◆ Instructions for the task:
Swap "screenshot" for "screen capture" everywhere in the listing below, change nothing else, and write the lines out again without the pictures.

◆ Rows of pointing data:

--- begin ---

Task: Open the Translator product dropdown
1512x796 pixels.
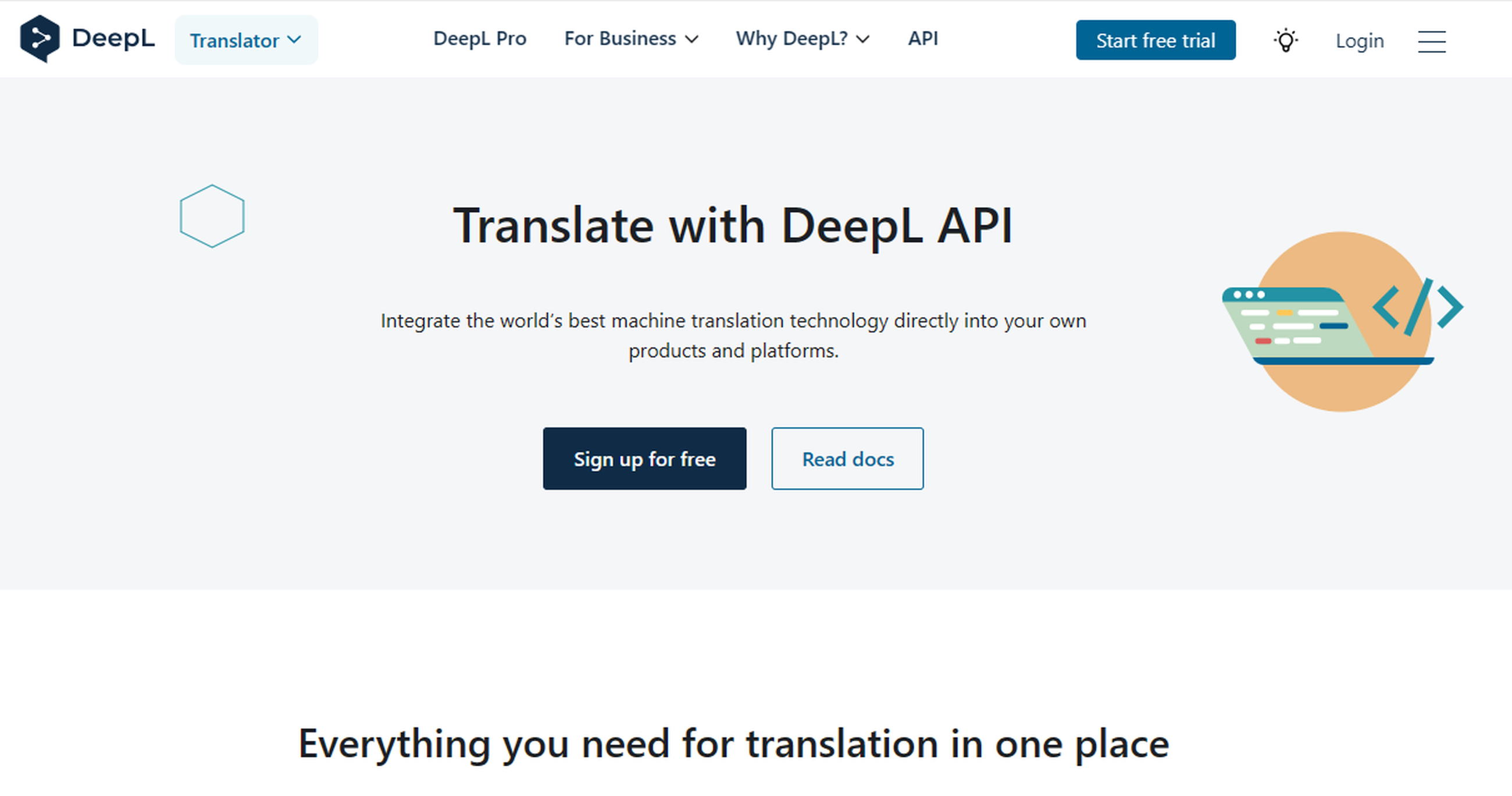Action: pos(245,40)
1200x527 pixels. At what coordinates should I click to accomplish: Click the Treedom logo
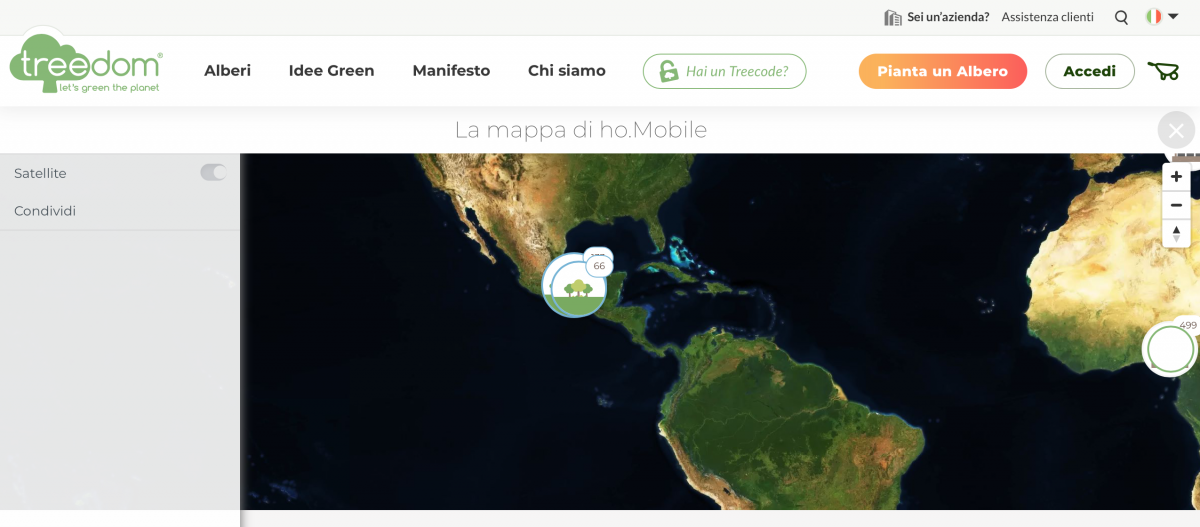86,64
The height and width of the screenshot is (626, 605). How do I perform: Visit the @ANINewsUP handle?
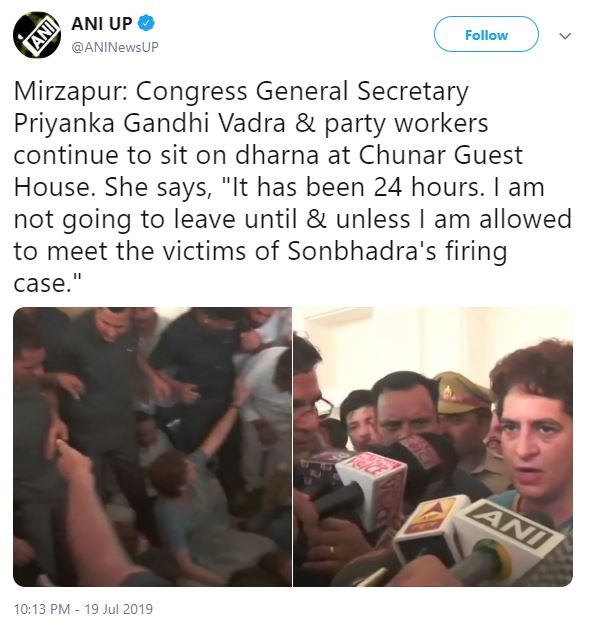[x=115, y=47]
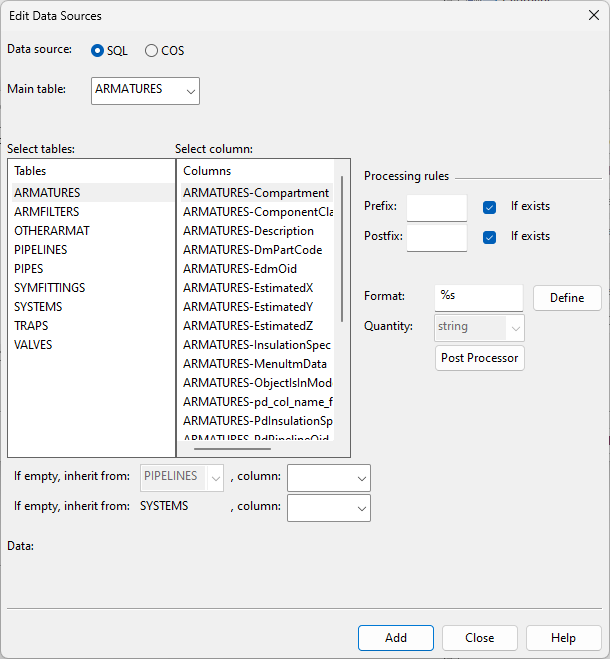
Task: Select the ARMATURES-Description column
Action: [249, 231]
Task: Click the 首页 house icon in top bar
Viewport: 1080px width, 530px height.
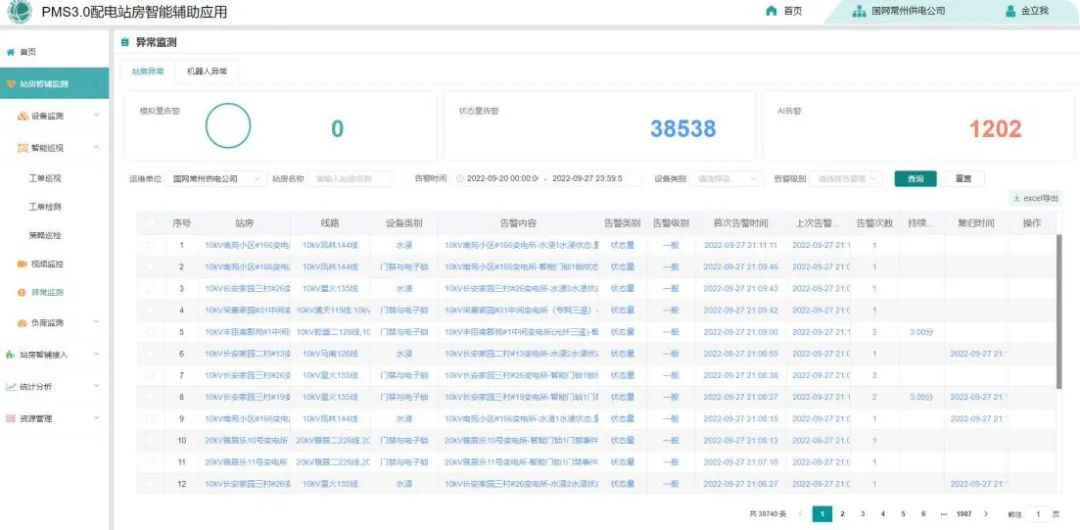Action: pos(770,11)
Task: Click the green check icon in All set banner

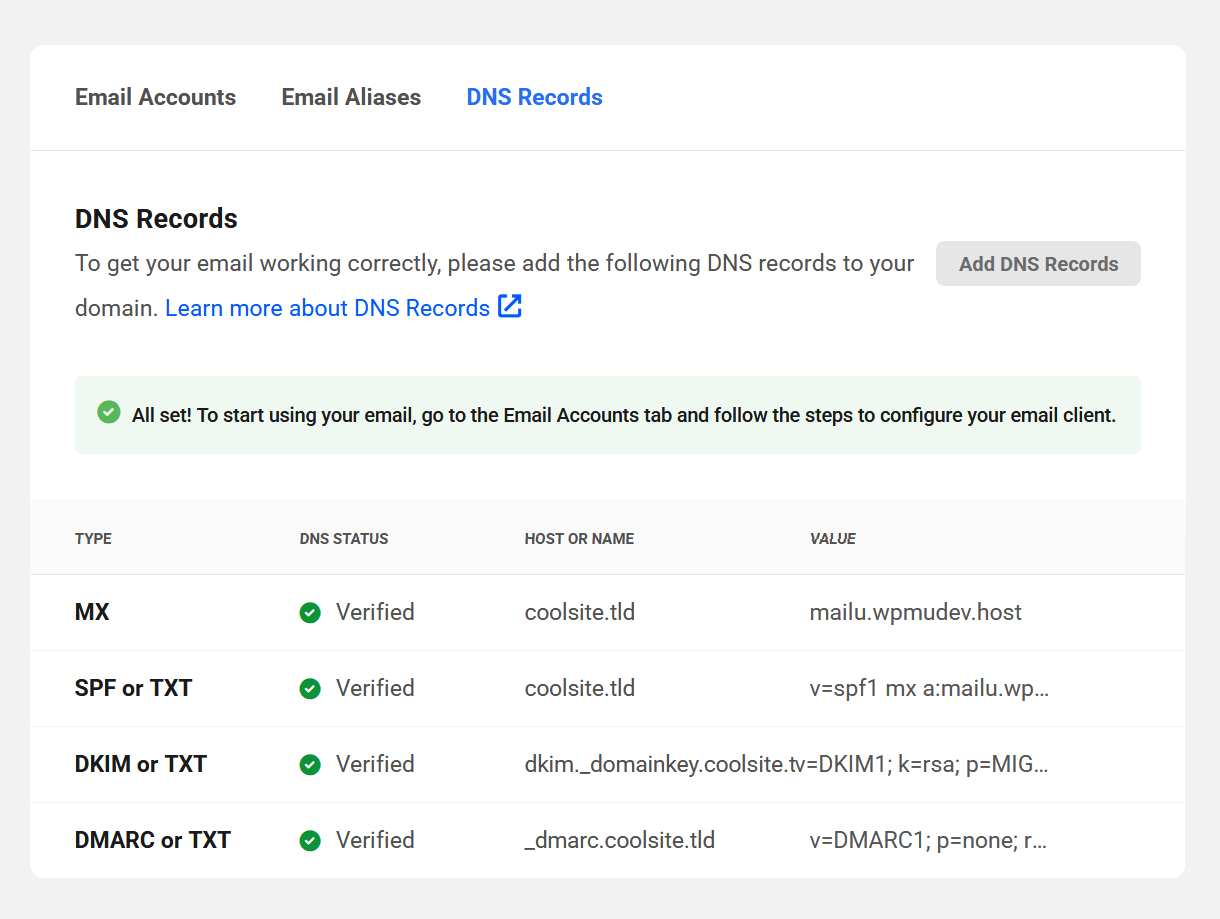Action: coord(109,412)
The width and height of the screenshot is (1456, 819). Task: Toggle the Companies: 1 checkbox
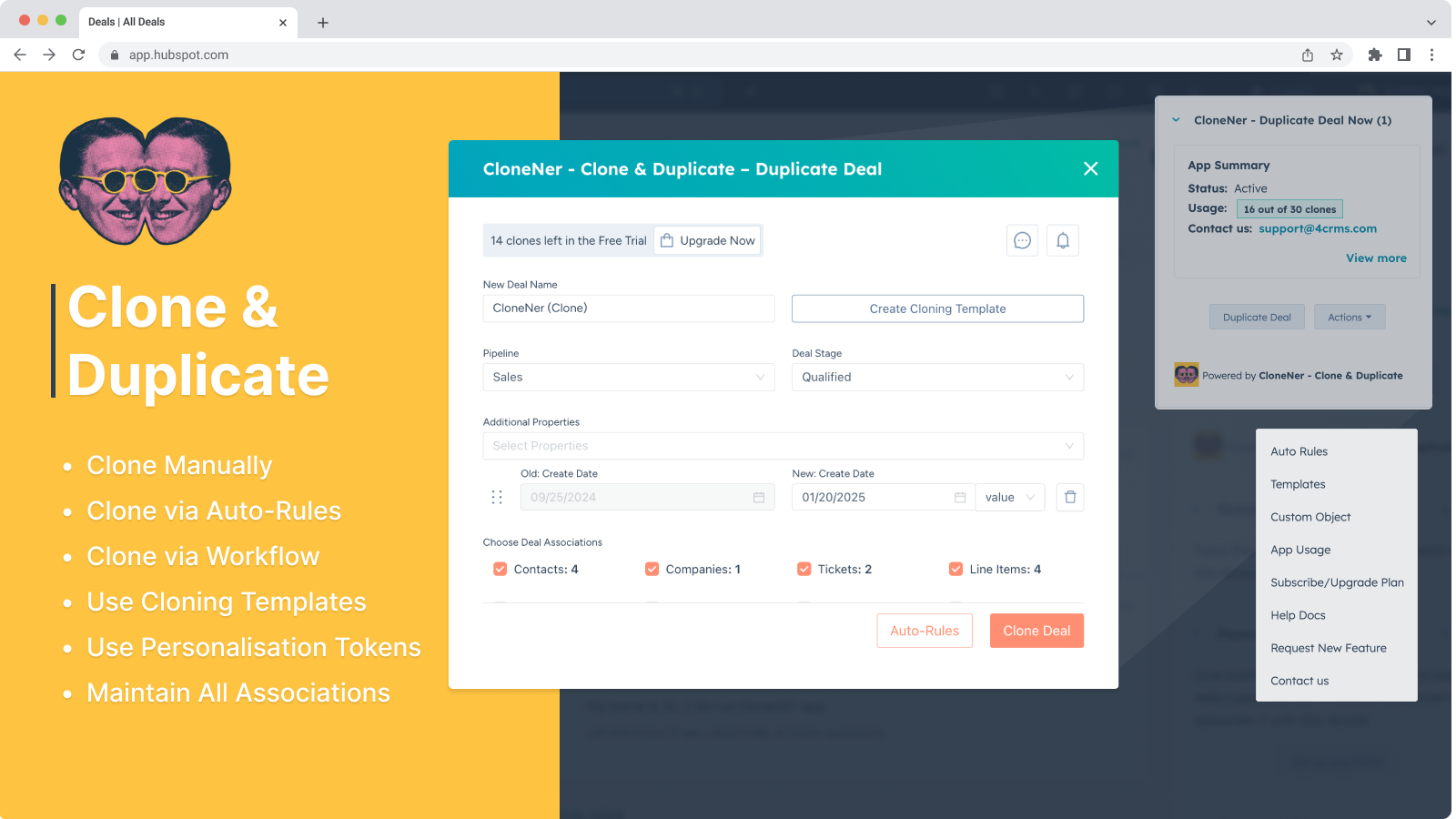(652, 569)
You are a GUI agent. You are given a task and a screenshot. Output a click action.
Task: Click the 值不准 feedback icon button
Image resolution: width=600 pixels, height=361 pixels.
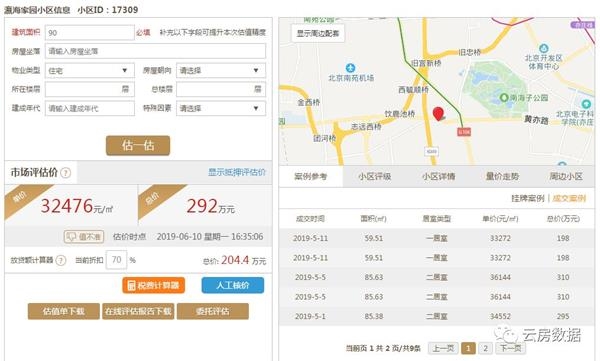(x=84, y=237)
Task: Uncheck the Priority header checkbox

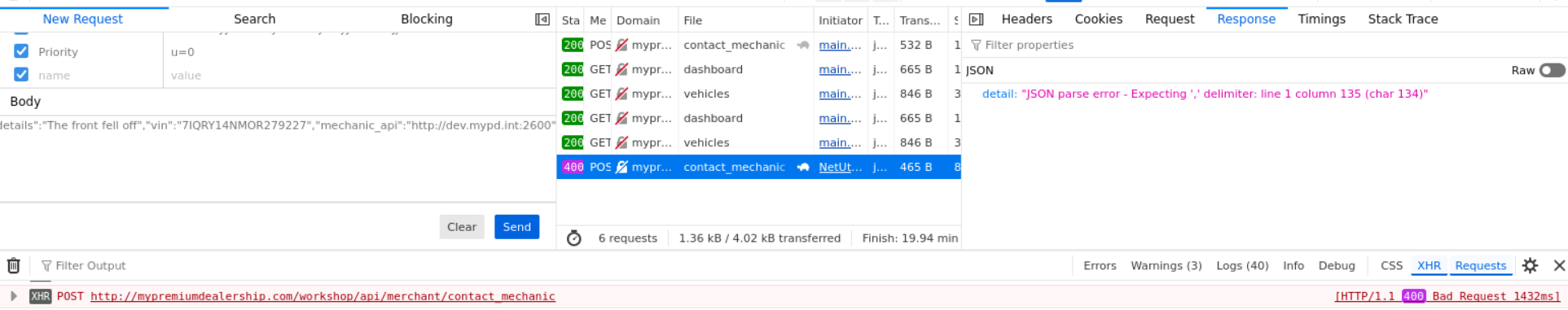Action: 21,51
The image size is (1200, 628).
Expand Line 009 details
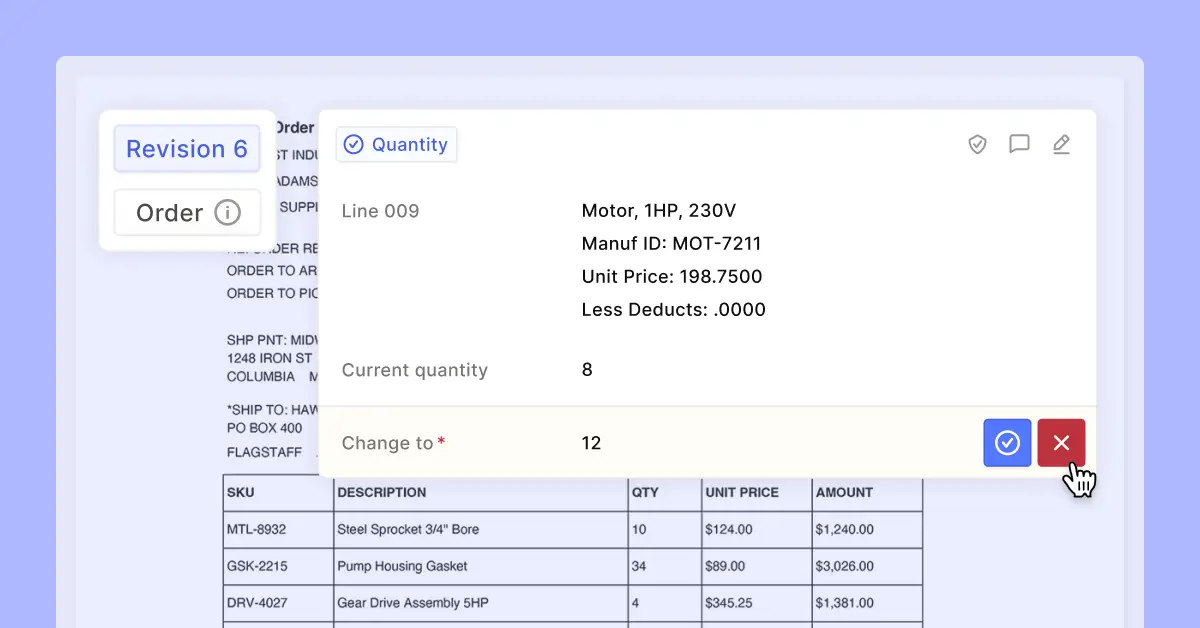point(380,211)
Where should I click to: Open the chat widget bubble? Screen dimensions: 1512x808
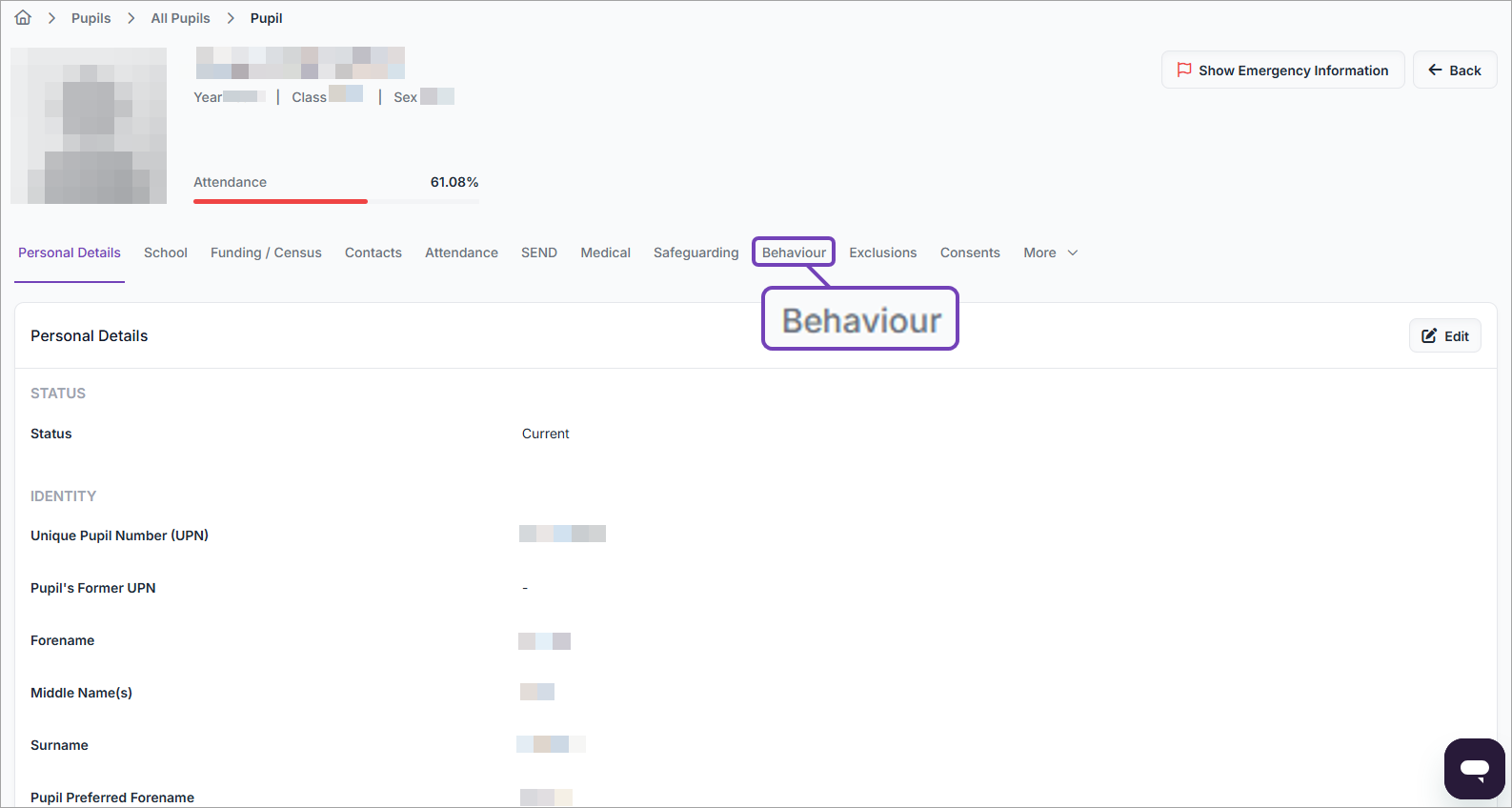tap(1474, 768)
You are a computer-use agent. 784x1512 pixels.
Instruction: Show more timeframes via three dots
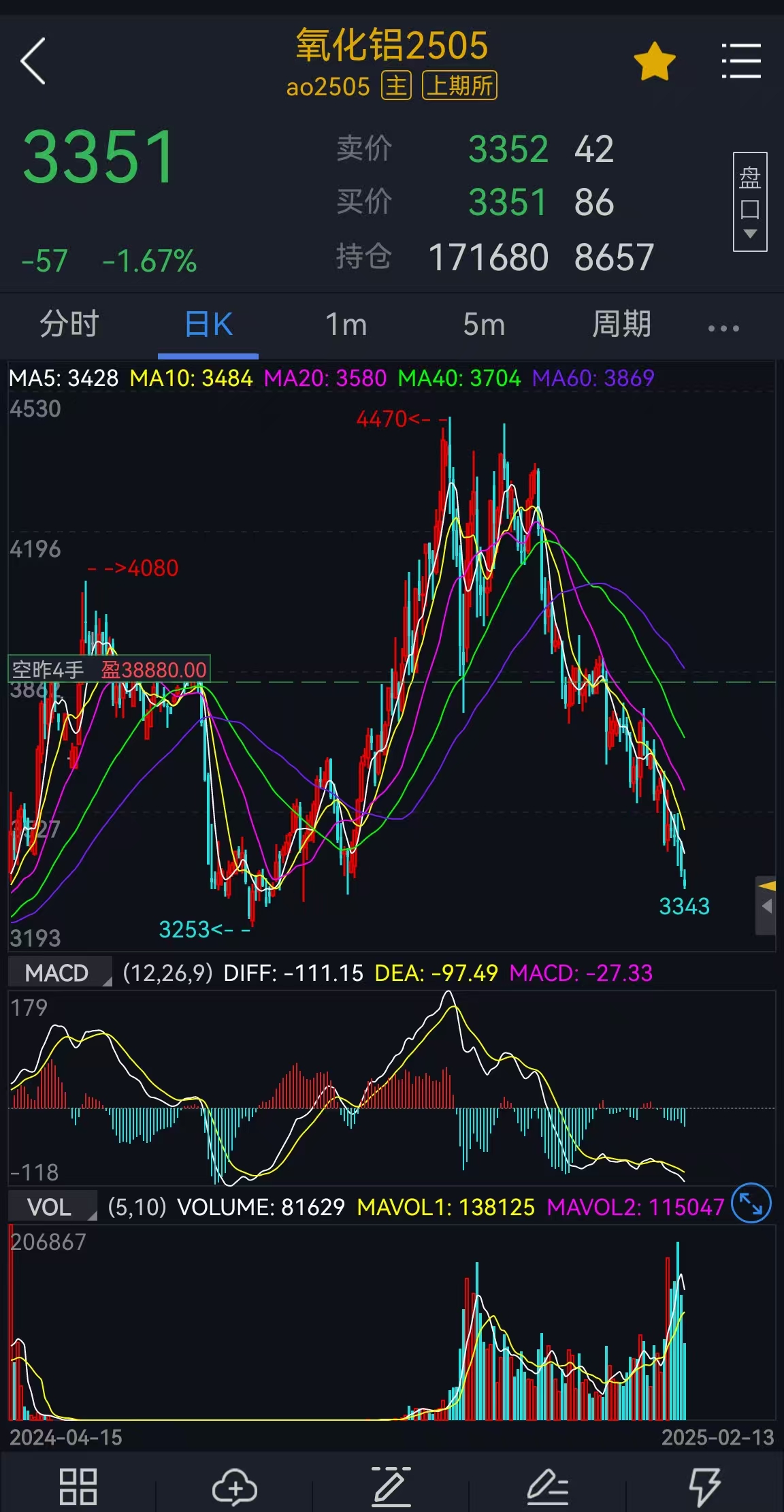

--- end ---

◆ Response:
Task: Open the Translator product dropdown
1512x796 pixels.
Action: pos(245,40)
1200x527 pixels. At what coordinates should I click to accomplish: Click the Treedom logo
86,64
The height and width of the screen capture is (626, 605). How do I perform: Visit the @ANINewsUP handle?
[x=115, y=47]
Task: Select the ARMATURES-Description column
Action: [249, 231]
Task: Click the 首页 house icon in top bar
Viewport: 1080px width, 530px height.
Action: pos(770,11)
Task: Click the green check icon in All set banner

Action: coord(109,412)
The width and height of the screen capture is (1456, 819). Task: Toggle the Companies: 1 checkbox
(652, 569)
You are a GUI agent. You are given a task and a screen capture. Output a click action.
Task: Click the 值不准 feedback icon button
Image resolution: width=600 pixels, height=361 pixels.
(x=84, y=237)
Task: Uncheck the Priority header checkbox

Action: 21,51
The image size is (1200, 628).
Expand Line 009 details
point(380,211)
Where should I click to: Open the chat widget bubble? Screen dimensions: 1512x808
tap(1474, 768)
You are a computer-use agent. 784x1512 pixels.
Instruction: Show more timeframes via three dots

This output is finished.